#### DATA TO PROCESS
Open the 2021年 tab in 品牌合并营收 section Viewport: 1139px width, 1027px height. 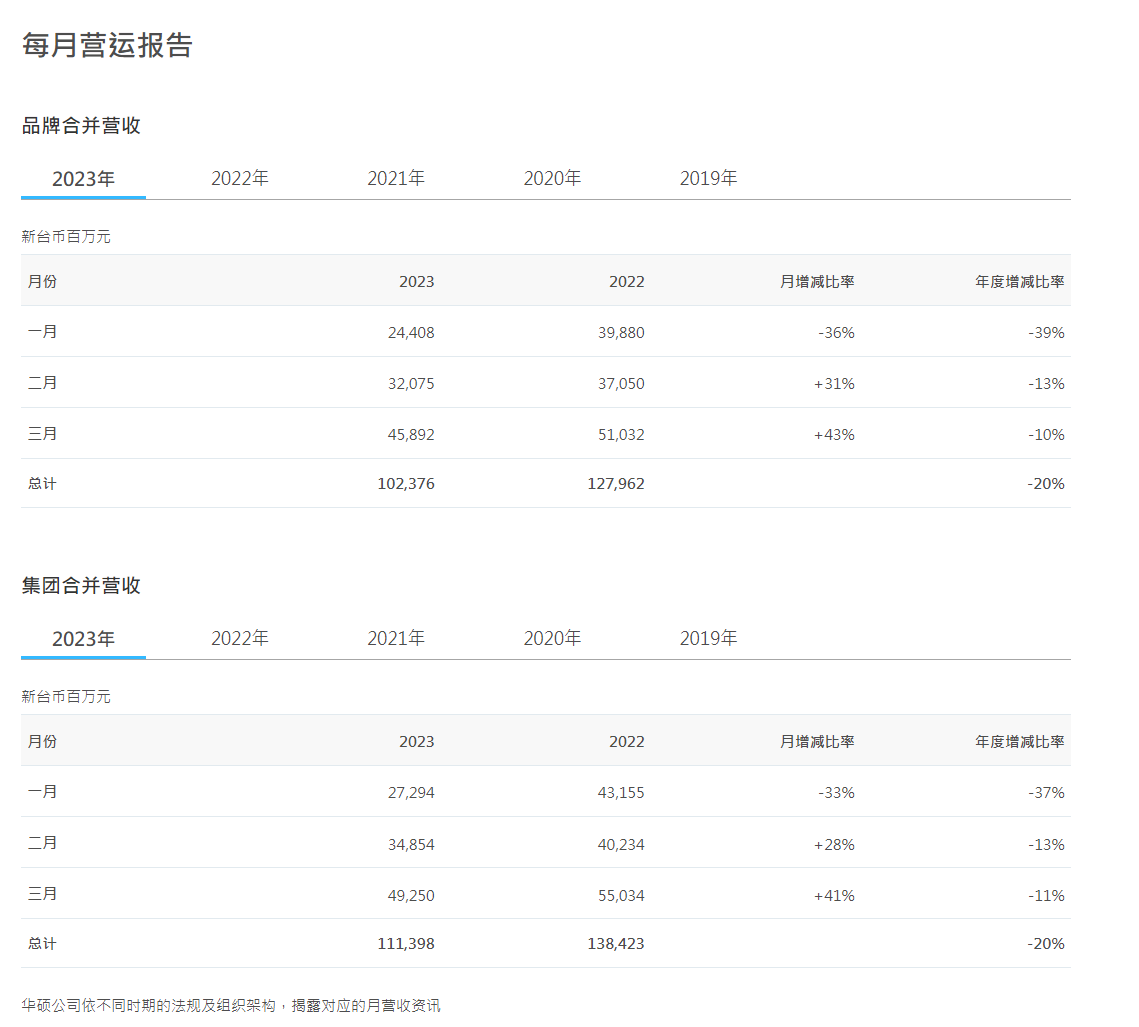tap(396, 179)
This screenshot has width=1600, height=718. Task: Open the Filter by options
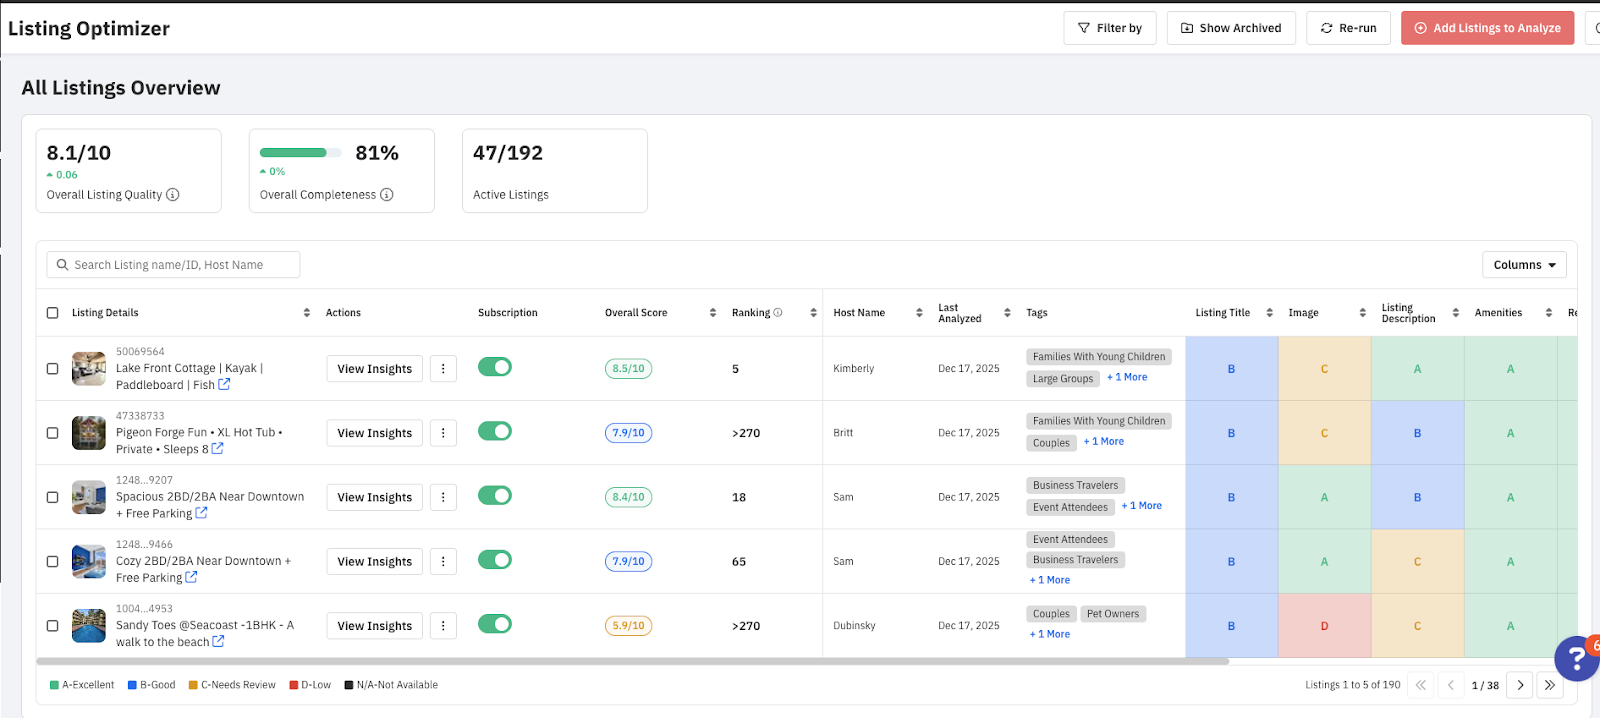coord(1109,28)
* * *
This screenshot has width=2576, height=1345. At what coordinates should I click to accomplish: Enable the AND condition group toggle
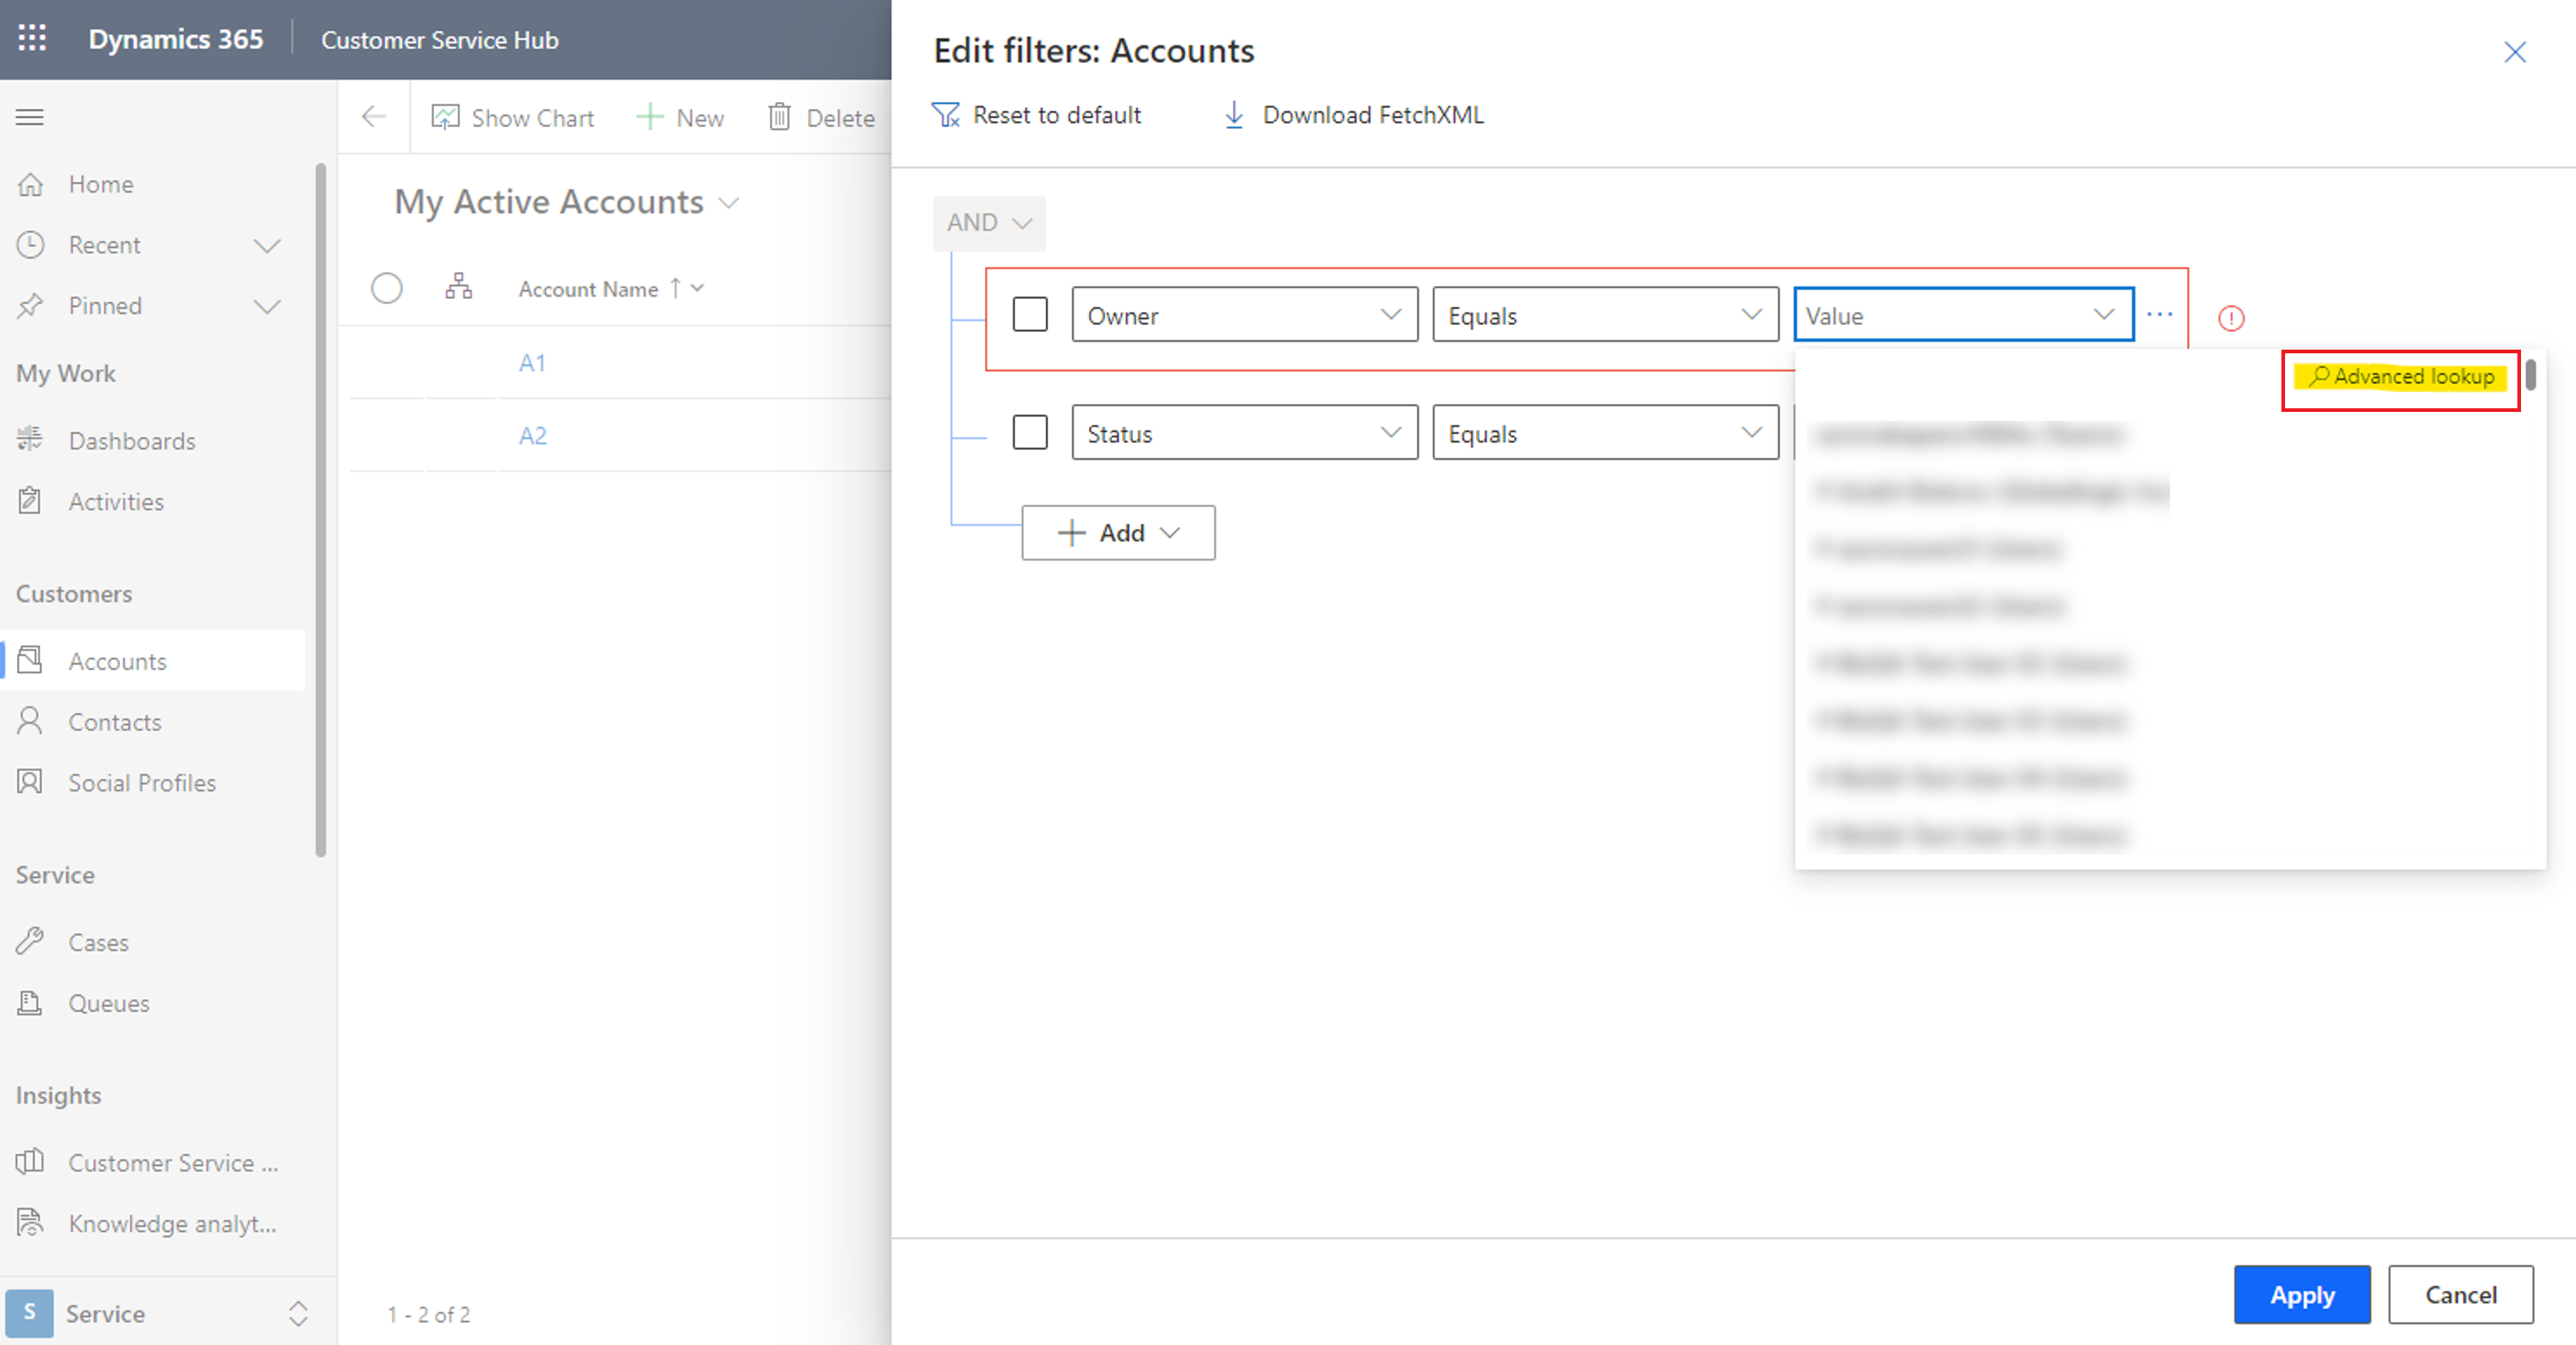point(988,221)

#### PROBLEM
How many lines of the rows above contain the string "screenshot", counting only matches with the same case? Give the number alone.

#### OUTPUT BELOW
2